由于氨基酸为内源性代谢物，其代谢容易受到疾病因素之外的机体状态、饮食和生活方式等多种因素的影响。故采用联合因子进行结直肠癌诊断，可在一定程度上综合以上因素的影响，从而提高疾病的诊断准确率。基于Trp、Sar、Glu三个氨基酸因子进行Logistics回归，建立联合因子回归方程，回归模型参数见表14。该联合因子回归方程为：联合因子＝0.001×C_Trp+0.029×C_Sar－0.002×C_Glu－9.427，其中，C_Trp、C_Sar、C_Glu的单位为ng/mL。

表14 Logistics回归模型参数

注：“-”表示无数据。

3.2.2联合因子模型效能评估

进行联合因子的ROC曲线的绘制，并与氨基酸单因子、CEA、AFP指标进行比较，结果见图20。联合因子的ROC曲线下的面积见表15。表明，联合因子的AUC较佳，AUC值为0.980，高于Trp、Sar、Glu的AUC值。血浆氨基酸含量联合因子对结直肠癌的诊断效能高于血浆氨基酸含量单因子，也高于CEA、AFP。

表15联合因子的ROC曲线下面积

选取约登指数(Youden's index)为最大时所对应的各变量值作为其截断值(cutoff值)，此时该变量的敏感度和特异性均较高。各诊断因子的效能评估见表16。表中，联合因子的截断值为2.433。将受试人员血浆的Trp、Sar、Glu测定值(单位ng/mL)代入联合因子回归方程进行计算，如计算结果小于2.433，即可诊断为结直肠癌患者。

表16各诊断因子的效能评估

3.2.3联合因子模型诊断训练集的价值使用联合因子诊断模型(以2.433为诊断截断值)对训练集的130例结直肠癌患者、216例健康志愿者进行诊断，诊断训练集的价值结果见表17。

表17结直肠癌诊断模型诊断训练集的价值

4结直肠癌诊断模型的验证

4.1联合因子模型诊断测试集的价值

使用联合因子诊断模型(以2.433为诊断截断值)对测试集的116例结直肠癌患者、33例结直肠癌前病变患者、195例健康志愿者进行诊断，诊断测试集的价值结果见表18。

表18结直肠癌诊断模型诊断测试集的价值

4.2结直肠癌诊断模型的诊断价值

使用联合因子诊断模型(以2.433为诊断截断值)对全体受试人员(包括训练集、测试集)进行诊断，其诊断价值结果见表19。结直肠癌诊断模型的准确率为91.9％、灵敏度为83.3％、特异性为96.6％、漏诊率为16.7％、误诊率为3.4％、阳性预测值93.2％、阴性预测值91.3％、阳性似然比24.667、阴性似然比0.172。

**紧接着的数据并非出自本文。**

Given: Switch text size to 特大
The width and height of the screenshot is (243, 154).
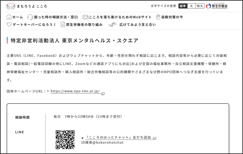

同时，使用CEA(以5ng/mL为诊断截断值)对全体受试人员进行诊断，诊断价值结果见表20。CEA诊断的准确率为71.6％、灵敏度为33.3％、特异性为92.8％、漏诊率为66.7％、误诊率为7.2％、阳性预测值71.9％、阴性预测值71.5％、阳性似然比4.625、阴性似然比0.718。

表明，该联合因子诊断模型对结直肠癌的各项诊断评价指标均优于CEA诊断。

表19结直肠癌诊断模型的诊断价值

表20癌胚抗原的诊断价值

5小结

在实施例3中血浆靶向氨基酸代谢组学研究基础上，通过Logistics回归，基于Trp、Sar、Glu三个氨基酸建立了联合因子诊断模型，诊断模型方程为：联合因子＝0.001×Trp+0.029×Sar－0.002×Glu－9.427(Trp、Sar、Glu单位ng/mL)，联合因子截断值为2.433(小于截断值，诊断为结直肠癌患者)；对结直肠癌的诊断效能高于血浆氨基酸含量单因子、高于临床常用的血清诊断指标CEA、AFP。该结直肠癌诊断模型对上述血浆样本的诊断准确率为91.9％、灵敏度为83.3％、特异性为96.6％、阳性预测值93.2％、阴性预测值91.3％，各项诊断评价指标均优于CEA诊断，具有良好的结直肠癌辅助诊断价值，可用于结直肠癌的诊断。

Claims

1.色氨酸(Trp)、肌氨酸(Sar)、谷氨酸(Glu)三个氨基酸因子在构建结直肠癌血液学诊断模型中的应用，其中，该诊断模型建立过程是基于Trp、Sar、Glu进行Logistics回归后得到的联合因子回归方程，所述的回归方程为：联合因子＝0.001×C_Trp+0.029×C_Sar－0.002×C_Glu－9.427，其中，C_Trp、C_Sar、C_Glu的单位均为ng/mL，所述联合因子的截断值为2.433。

2.Trp、Sar、Glu三个氨基酸因子联用在制备结直肠癌血液学检测试剂盒中的应用，所述的试剂盒包含采用液相-串联质谱联用检测方法检测人血浆氨基酸含量的试剂，

该三个氨基酸因子用于构建结直肠癌血液学诊断模型，该诊断模型建立过程是基于Trp、Sar、Glu进行Logistics回归后得到的联合因子回归方程，所述的回归方程为：联合因子＝0.001×C_Trp+0.029×C_Sar－0.002×C_Glu－9.427，其中，C_Trp、C_Sar、C_Glu的单位均为ng/mL，所述联合因子的截断值为2.433。